Exercise description: In the answer, each entry below appears exactly as given, and no picture appears at all.

Given records:
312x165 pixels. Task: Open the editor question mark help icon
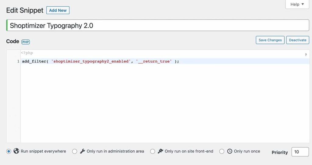click(x=306, y=55)
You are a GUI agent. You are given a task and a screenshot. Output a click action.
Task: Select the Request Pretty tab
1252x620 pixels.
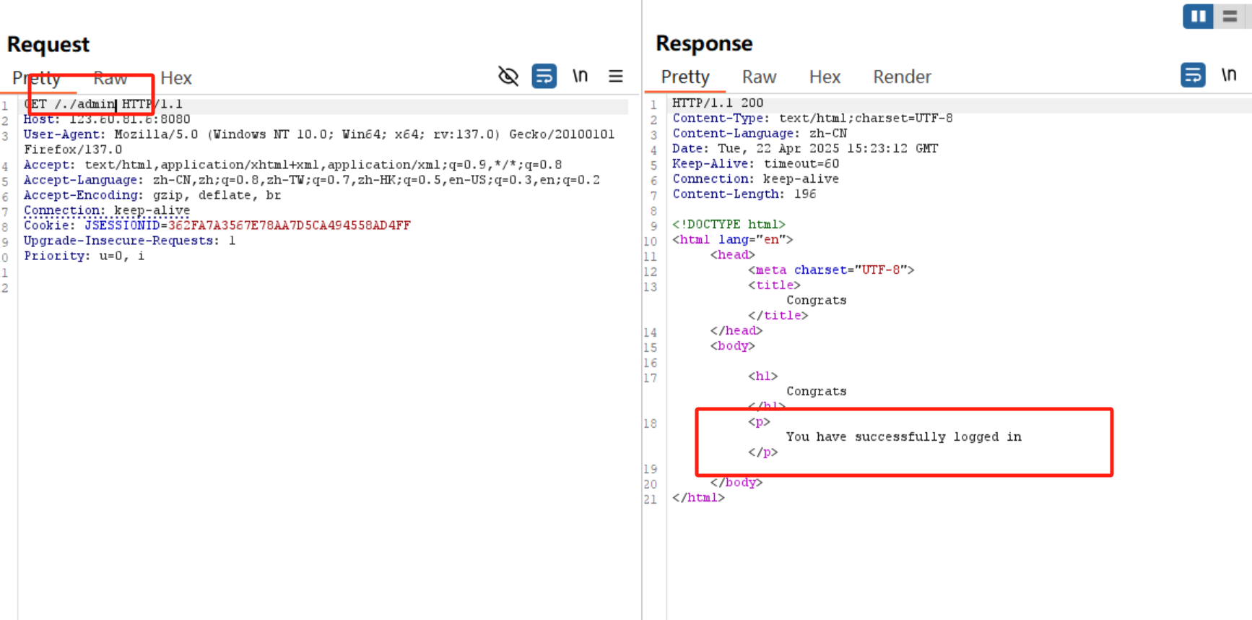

Response for this exercise:
312x165 pixels. Task: Open the editor question mark help icon
click(x=306, y=55)
You are a GUI agent. You are given a task and a screenshot. Output a click action.
Task: Select the Request Pretty tab
1252x620 pixels.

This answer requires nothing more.